Las felonías del general Prieto lo convirtieron en el militar más desprestigiado del Ejército de la Patria, por mucho tiempo. Pero su victoria en Lircay abrió camino para la dictadura política de Diego Portales y para lo que sería el más que centenario autoritarismo centralista santiaguino. Y vendrían luego las leyes secretas, los fusilamientos, las relegaciones, el destierro, el cercenamiento del Ejército Patriota y la persecución de los liberales, los pipiolos y los rotos.

Fue la primera vez que la ciudadanía chilena intentó ejercer su soberanía y su poder constituyente, y fue la primera vez que, por eso mismo, fue traicionada, reprimida y ensangrentada. Y la primera vez que se construyeron mitos oficiales para disimular y ocultar el crimen cometido contra ella.

La Reina, diciembre 8 de 2009.

NOTAS

1 Publicado en La Nación Domingo, semana 13 al 19 de diciembre de 2009, pp. 22-23.
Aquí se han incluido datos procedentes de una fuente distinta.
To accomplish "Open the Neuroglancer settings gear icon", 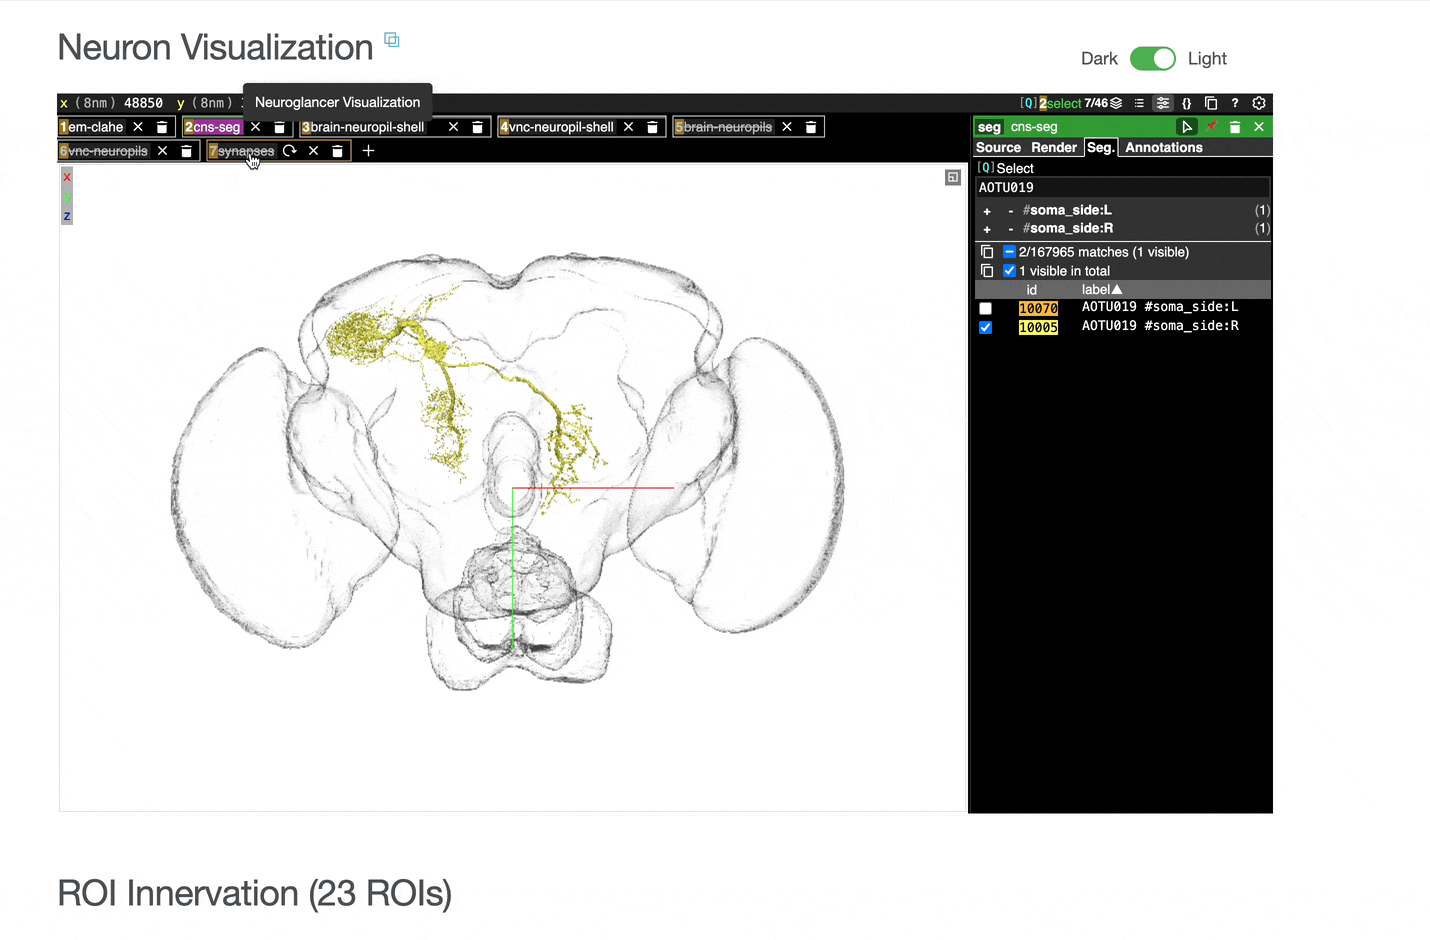I will (x=1259, y=104).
2 Al respecto, G.Salazar: “Construcción de Estado en Chile: la historia reversa de la legitimidad”, en Proposiciones N° 24 (Santiago, 1994. Ediciones SUR), pp. 92-110. También de R.Cristi & P.Ruiz-Tagle: La República de Chile: teoría y práctica del constitucionalismo republicano (Santiago, 2006. Ediciones LOM), passim.

3 G.Salazar: Construcción de Estado en Chile (1800-1837). Democracia de los pueblos. Militarismo ciudadano. Golpismo oligárquico (Santiago, 2005. Editorial Sudamericana), pp. 51-172.
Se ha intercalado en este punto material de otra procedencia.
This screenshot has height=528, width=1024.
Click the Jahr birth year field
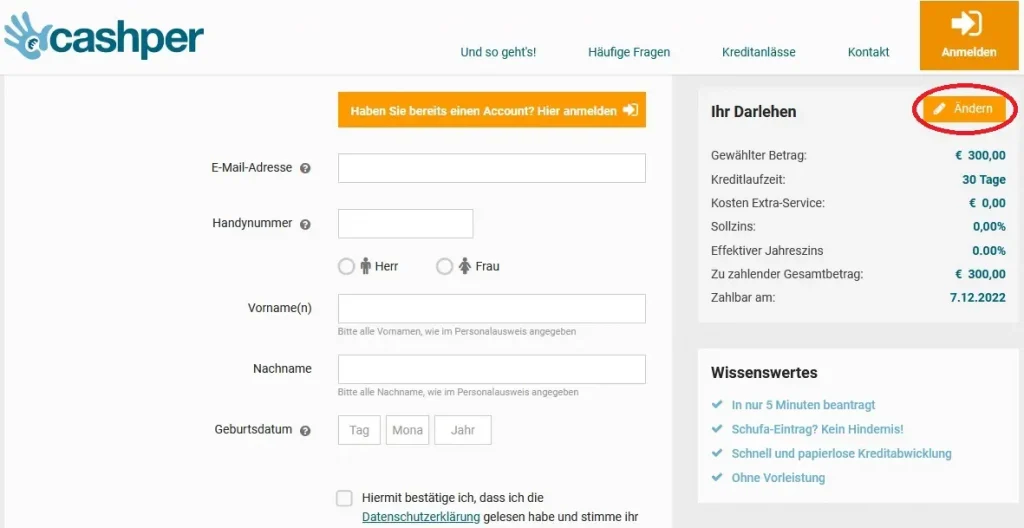(463, 430)
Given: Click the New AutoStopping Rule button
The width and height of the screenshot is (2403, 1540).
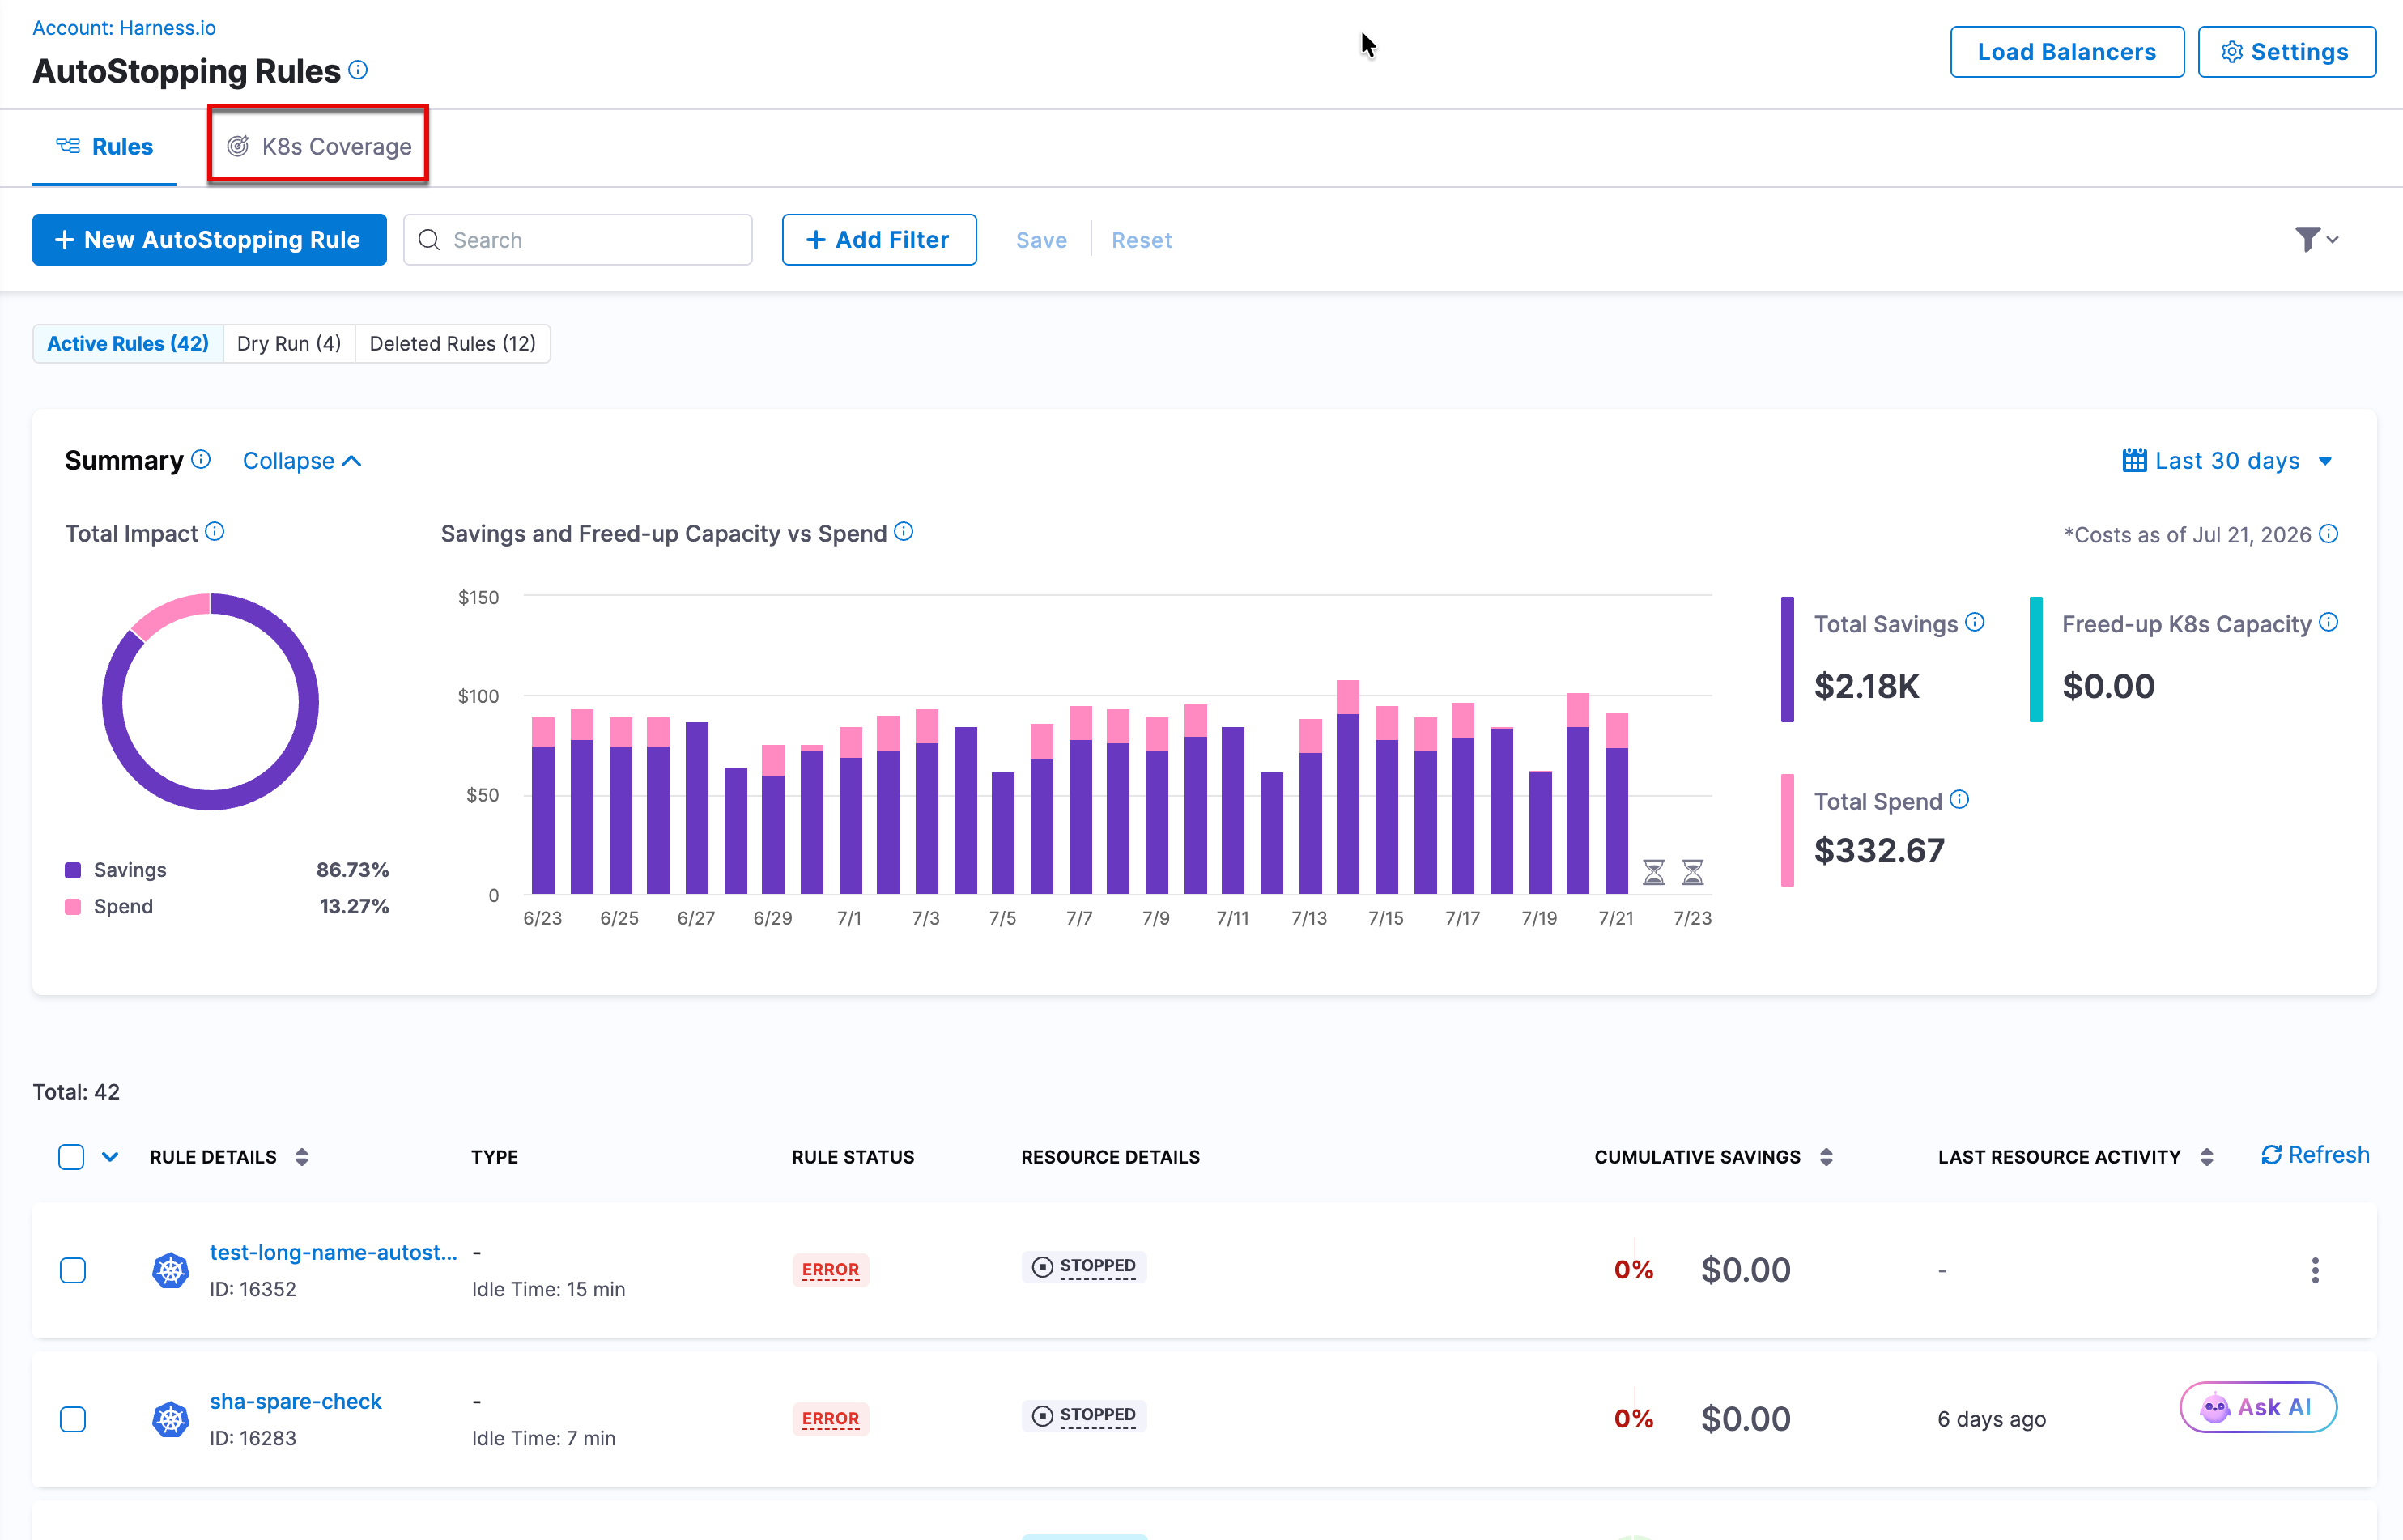Looking at the screenshot, I should coord(209,240).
4 Publicado por B.Vicuña M.(Ed.): Historia jeneral de la República de Chile desde su independencia hasta nuestros días (Santiago, 1868. Imp. Nacional), vol. IV, Documento N° 2, pp. 308-9.

5 G.Salazar: Construcción de Estado…, op.cit., pp. 181-189.

6 Una visión ligeramente reformada de este enfoque tradicional en Simon Collier: Chile: la construcción de una república, 1830-1865 (Santiago, 2005. Universidad Católica).

7 Su cultura ciudadana se expresó en su respuesta a la instalación de la primera Junta de Gobierno en Santiago, en 1810. Ver los informes de cada pueblo en la Colección de Historiadores i de Documentos relativo a la Independencia de Chile (Santiago, 1910. Imp.Cervantes), tomo XVIII, pp. 227-299.

8 El detalle del proceso constituyente del período 1823-1828 puede seguirse en las actas y documentos publicados en la Sesiones de los Cuerpos Legislativos, editada por Valentín Letelier.

9 El detalle de esto en ibídem, tomo XVI, Anexo N° 338, pp. 284-294.

10 G.Salazar: Construcción de Estado…, op.cit., capítulo VI.